Content starts

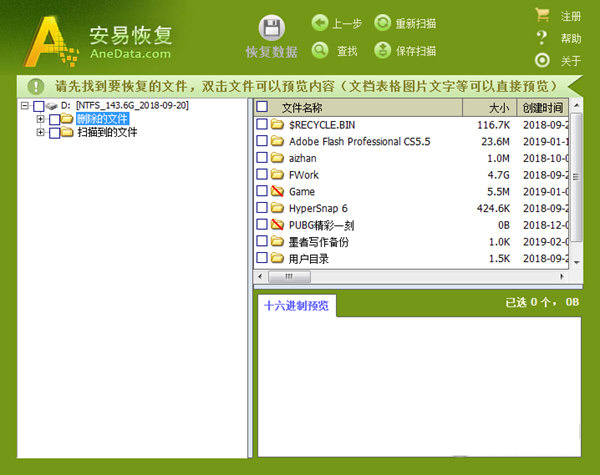
Task: Click the 恢复数据 save disk icon
Action: coord(271,29)
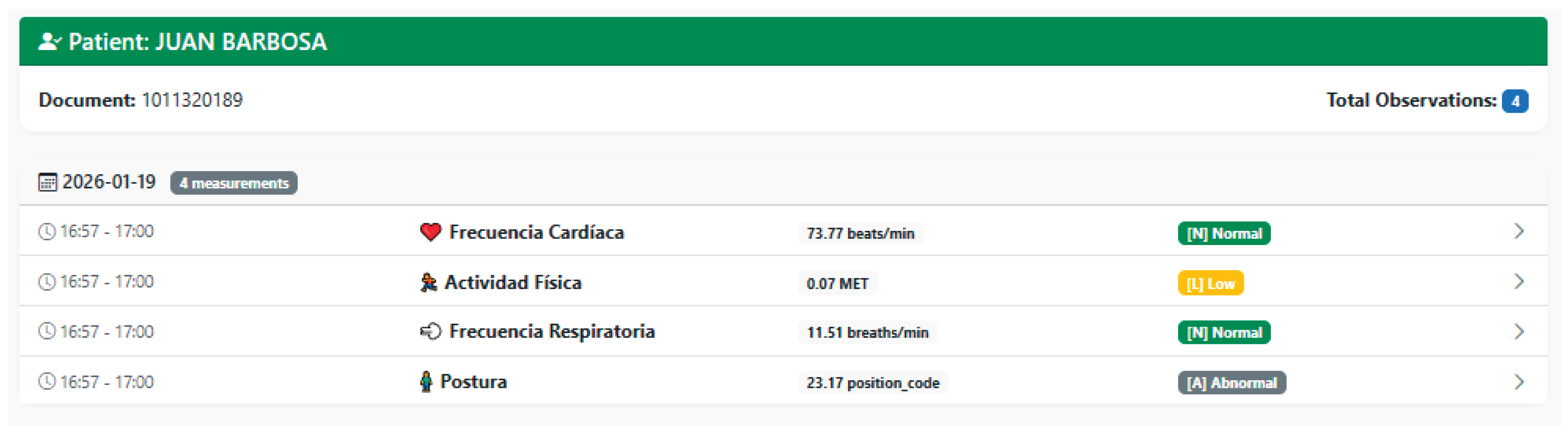This screenshot has width=1568, height=436.
Task: Click the 4 measurements badge
Action: (x=234, y=183)
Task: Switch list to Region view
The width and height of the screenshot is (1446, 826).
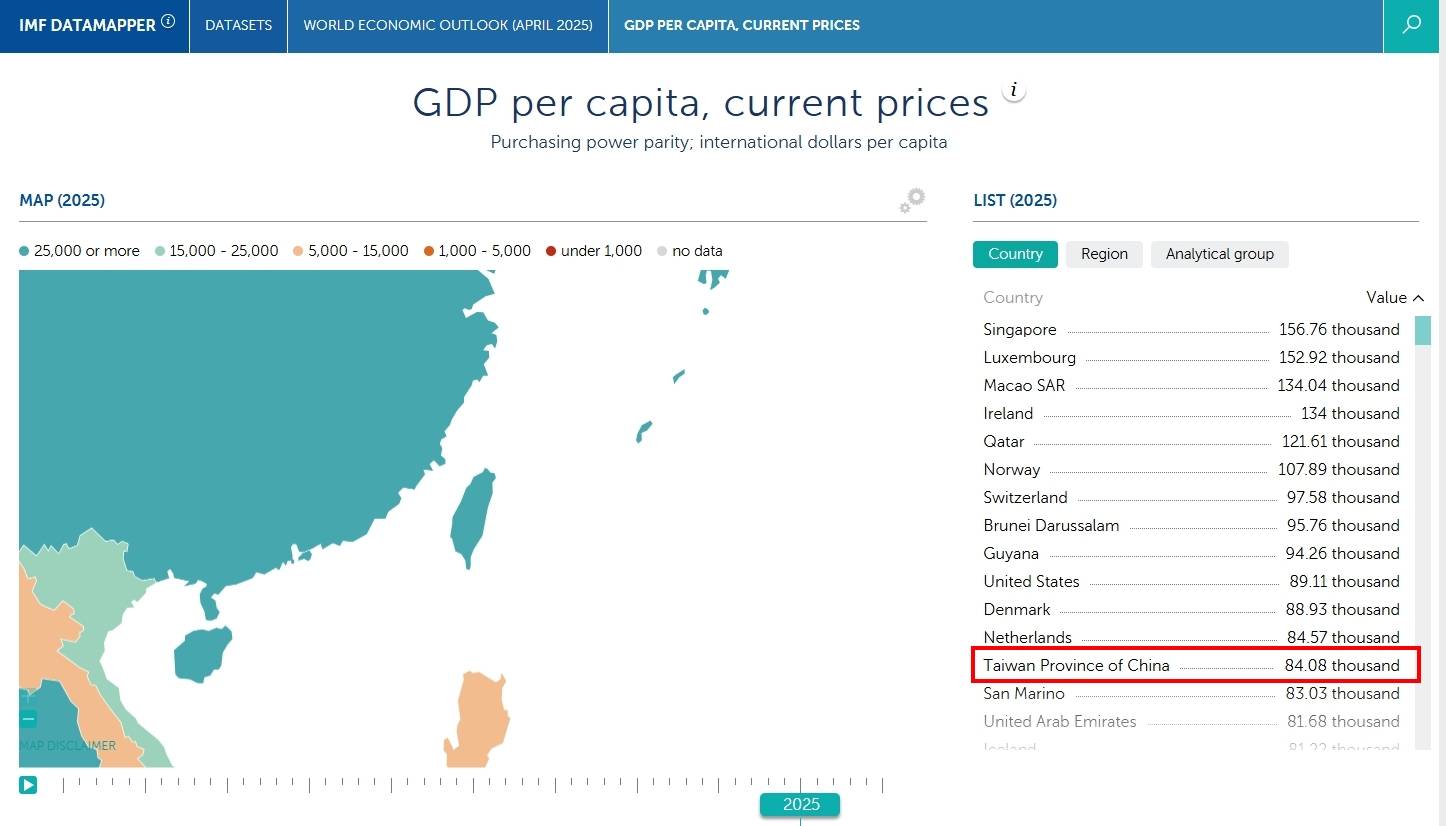Action: point(1104,254)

Content ends

Transcribe exactly the lines that go from the one holding "Task: Switch list to Region view" through the last line of the entries, both included, and nothing besides them. Do not include any pictures.

Answer to this task:
Task: Switch list to Region view
The width and height of the screenshot is (1446, 826).
Action: point(1104,254)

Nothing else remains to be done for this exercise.